Developing an early understanding of contagion in preschool- and kindergarten-aged children
Effective Years: 2023-2026
The goal of this project is to create and test the effectiveness of a storybook intervention that focuses on increasing young children's biological knowledge of illness and contagion. The study focuses on the topic of contagion for several reasons. First, research has shown that in the absence of any explicit instruction or training in the domain of illness transmission, naive and often incorrect theories are often formed, which are difficult to remedy later. In fact, there is evidence that some incorrect theories about contagion persist even into adulthood. Second, teaching children about illness transmission is important for the development of health-related behaviors, which has direct implications for public health. And given the economic and social disruption caused by the COVID-19 pandemic, it is timely to develop materials to help educators and parents teach children about illness transmission.
This project will create and test an informal learning intervention, in the form of a storybook reading, to provide preschool- and kindergarten-aged children with information about the causal mechanisms of illness transmission.
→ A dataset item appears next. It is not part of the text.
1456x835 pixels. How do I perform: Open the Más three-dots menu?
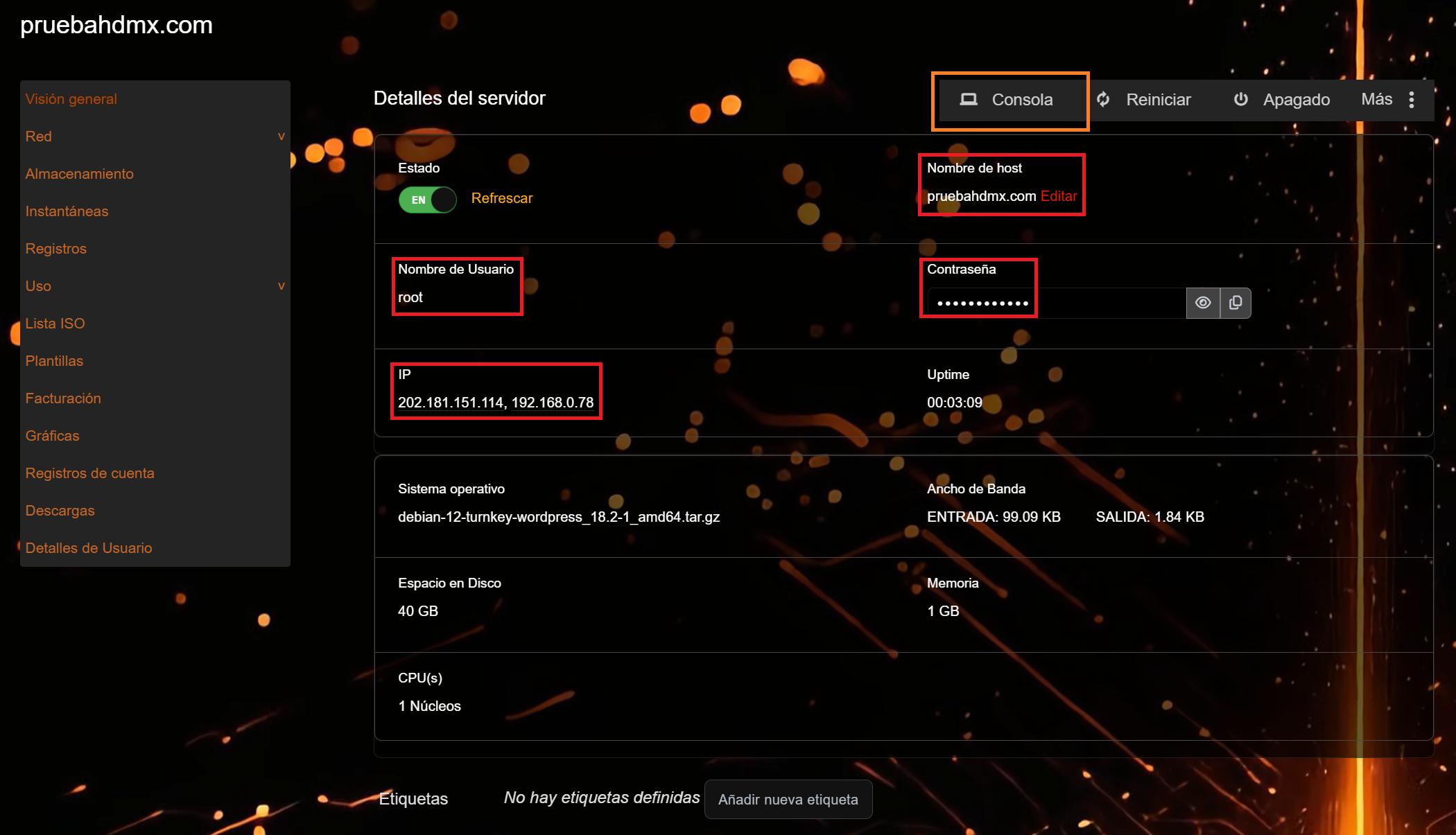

Children will be randomly assigned to hear a storybook about illness that is designed to teach them about the causal mechanisms that drive illness transmission, a storybook about illness with no causal information about transmission, or a storybook unrelated to illness. The study will then test children's knowledge about illness transmission before and after the storybook reading and at a 3-month follow-up. Measures include the behavioral impact of the storybook by using an illness avoidance task to examine children’s behavior toward a potentially contaminated toy. Further, the study examines records of absences from the children's classrooms and information about children's health behaviors at home from the time of the storybook reading to the 3-month follow-up. The study uses these additional behavioral data to build an epidemiological model about the schools themselves that assesses the potential magnitude of this intervention on broader community health. Designed by an interdisciplinary team, the project will combine techniques from psychology, cognitive science, and epidemiology to create an informal learning experience with potential impacts that can be estimated directly. This research has potential far-reaching impacts on helping young children protect themselves from getting sick, developing an easy and engaging intervention that can be made accessible to parents, schools, libraries, and other educational institutions.
This project is supported by NSF's EDU Core Research (ECR) program. The ECR program emphasizes fundamental STEM education research that generates foundational knowledge in the field. Investments are made in critical areas that are essential, broad and enduring: STEM learning and STEM learning environments, broadening participation in STEM, and STEM workforce development.
This award reflects NSF's statutory mission and has been deemed worthy of support through evaluation using the Foundation's intellectual merit and broader impacts review criteria.